▼▼▼

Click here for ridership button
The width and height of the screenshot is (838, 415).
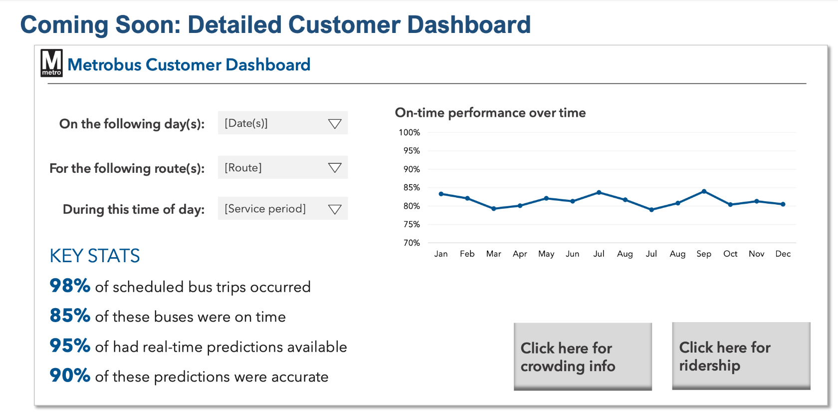(x=741, y=356)
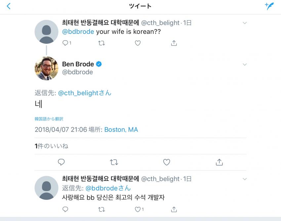Compose a new tweet with the quill icon
Image resolution: width=281 pixels, height=221 pixels.
coord(269,6)
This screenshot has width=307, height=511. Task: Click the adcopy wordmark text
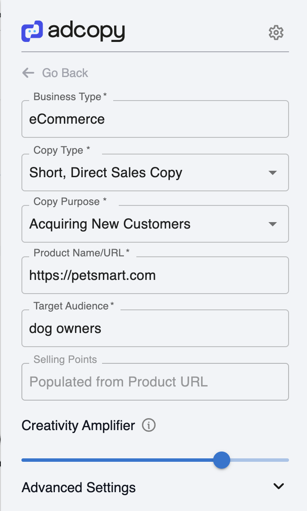[86, 32]
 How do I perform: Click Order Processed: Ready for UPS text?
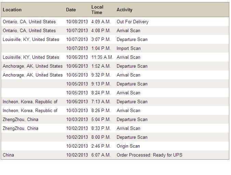[x=150, y=155]
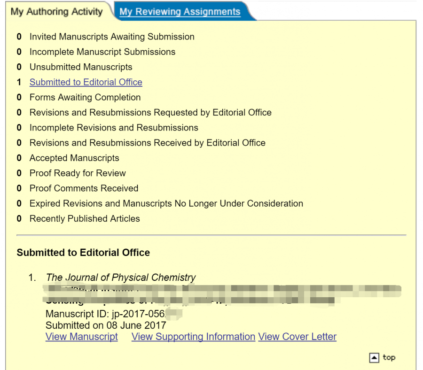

▲▲▲

Collect each line above that contains the word "text", copying it in full.

This screenshot has width=307, height=511. Task: Click the adcopy wordmark text
 How do I perform: Click Order Processed: Ready for UPS text?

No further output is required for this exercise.